Matrose rechnete erneut und schätzte: „5,20!“
Andi gab 10 Mark und 20 Pfennige, Matrose verschwand, Kasse, Küche, Kasse, Geldklimpern, schwere Schritte, fünf Mark lagen vor mir, die ich Andi zuschob.
Ich war dran.
„Heiße Schokolade, Suppe mit Brot.“
Eine harte Nuß. Langes Rechnen. Ich dachte: „9,40“, er sagte: „10,35!“
Ich runzelte die Stirn. Er grübelte. Ich runzelte tiefer. Er sagte: „Entschuldigung, natürlich 10,30!“
Ich war feige und wollte zudem auf Kasse-Küche-Kasse verzichten, gab widerwillig 10,30. Matrose ließ sich kein Lächeln anmerken.
Dann Gilli. Heiße Schokolade ohne Schuß mit Sahne. Ist natürlich auch kompliziert. Matrose rechnete wieder. Dann haute er sich an den Kopf.

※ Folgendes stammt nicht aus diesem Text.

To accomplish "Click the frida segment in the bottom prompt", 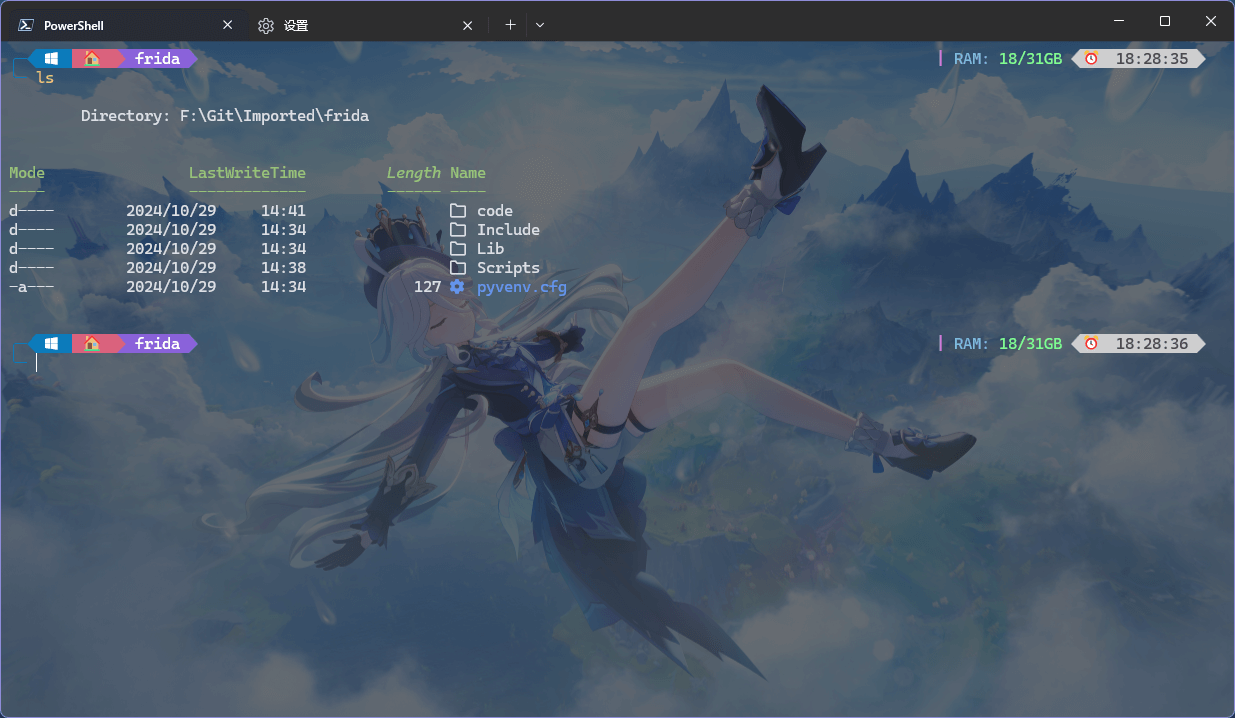I will coord(158,344).
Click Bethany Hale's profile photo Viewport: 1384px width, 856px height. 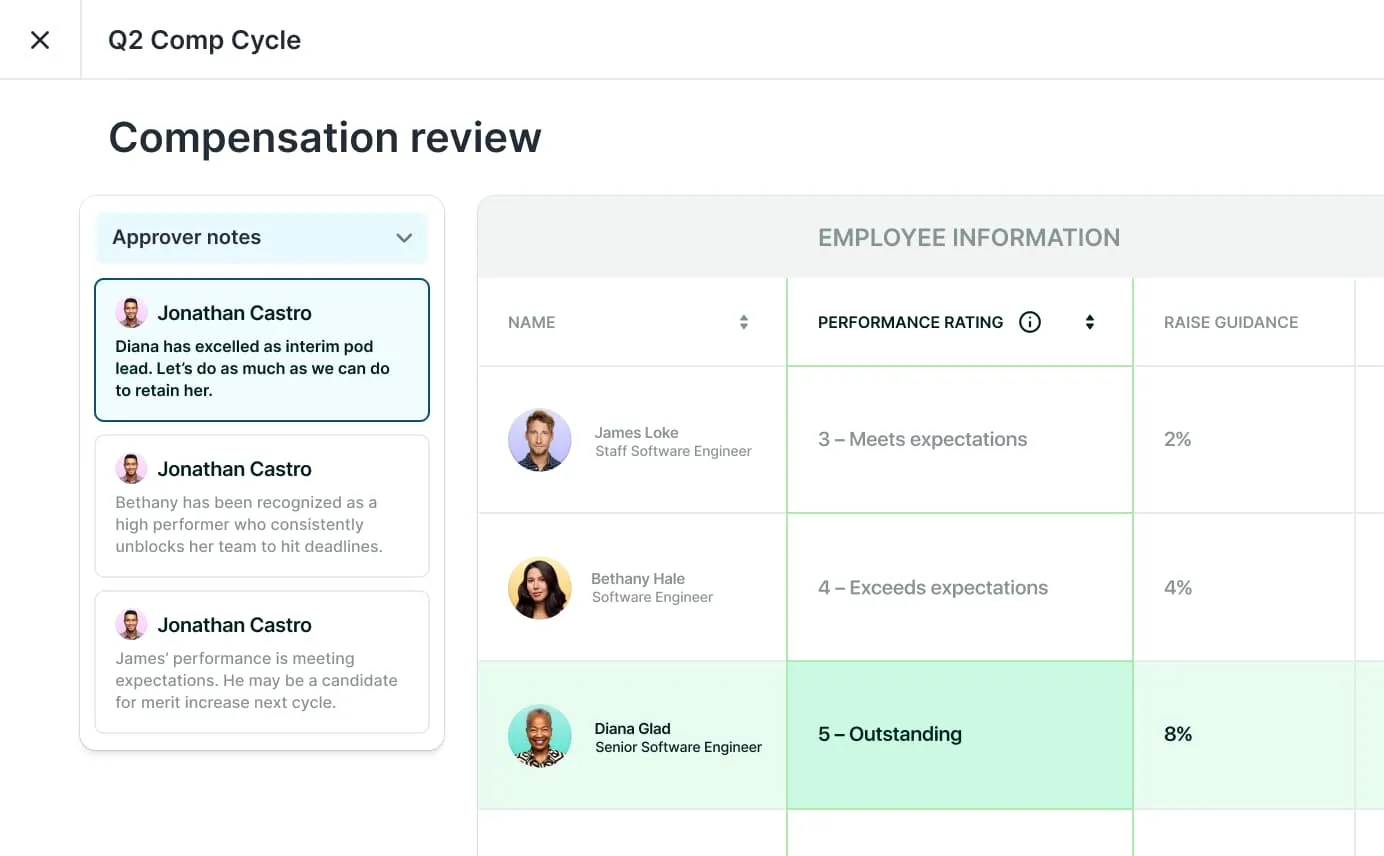point(539,588)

„Na klar! Sind natürlich auch 10,30!“
„Nein, nein, ohne Suppe!“
Ein „Ach?“ entfuhr Matrose abermals, dann die neue Hochrechnung: „Vier Mark!“
Gilli war zufrieden, zog einen Zwanziger, Matrose sah ihn lange an, verschwand wieder, länger als sonst, wir wurden schon unruhig, die Kasse erklang häufiger als sonst, der Zug fuhr schon bald, Matrose ließ sich Zeit, feierte seinen Zwanziger, kam nach endlos langer Zeit zurück, legte mit feierlicher Geste genau ein Markstück auf den Tisch, sagte: „So, daß war’s endlich! Ich wünsche einen schönen Tag!“
Proteste, Diskussionen, Feilscherei, zwei Züge und 32 Kassenklingeln später hatte Gilli immerhin 13,97 zurückerhalten, wir verließen lachend, aufgewärmt und doch leicht ärgerlich das Lokal, welches heute vermutlich seine Jahreseinnahmen gedeckt hatte, und werden nächstes Mal wohl zu einem Griechen gehen.